Connell holds that the deepest change on the global scale is the exportation of Euro-American gender order to the colonial world, especially with capitalistic mode of production creating local versions of western patriarchic institutions. These conditions provide a place for transforming gender ideology and its corresponding images, and the disappearance of traditional local forms of masculinity.
These changes, the imposition of western hegemonic masculinity on the rest of the world has also induced counter reactions, such as in Muslim countries where traditional masculinity is reasserted with a growing discrimination of women.
Urban western men are the prime beneficiaries of the new economical world order, as for Connell, of the new gender world order. Giving these circumstances, Connell is not surprised that men are very aware of the changes in their position and the claims that undermine their privileged status.
R.W. Connell suggests that the massive growth in material possession of men in metropolitan countries was accompanied by an escalation in the crisis of masculinity, the legitimacy of patriarchy and gender order. The feminist challenge to western masculinity has brought about tension with the third world regarding the western-originated tradition of racism and chauvinism. In the local context, oppositional movements opened the door for a variety of gender relations, types of masculinities and sexual identities. Connell finds ample evidence for these developments in contemporary popular culture.

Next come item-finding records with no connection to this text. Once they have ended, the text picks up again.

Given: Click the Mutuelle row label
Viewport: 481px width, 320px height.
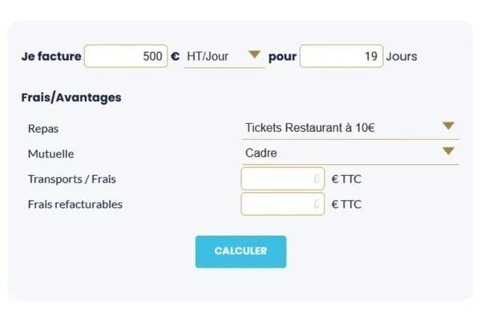Looking at the screenshot, I should point(51,154).
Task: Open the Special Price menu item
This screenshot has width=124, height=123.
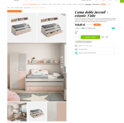Action: tap(33, 4)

Connell argues that men in metropolitan countries occupy a paradoxical moment in the history of masculinity. On the one hand they possess the greatest power in history to shape their own future; however, on the other hand, the category of "men" in rich countries does not indicate a group which is able to chose and execute a single historical course. For R.W. Connell this is a moment is the history of masculinity in which men have achieved ultimate power only to find themselves fragmented as a gender, with a multitude of masculinities replacing a single uniform notion of masculinity.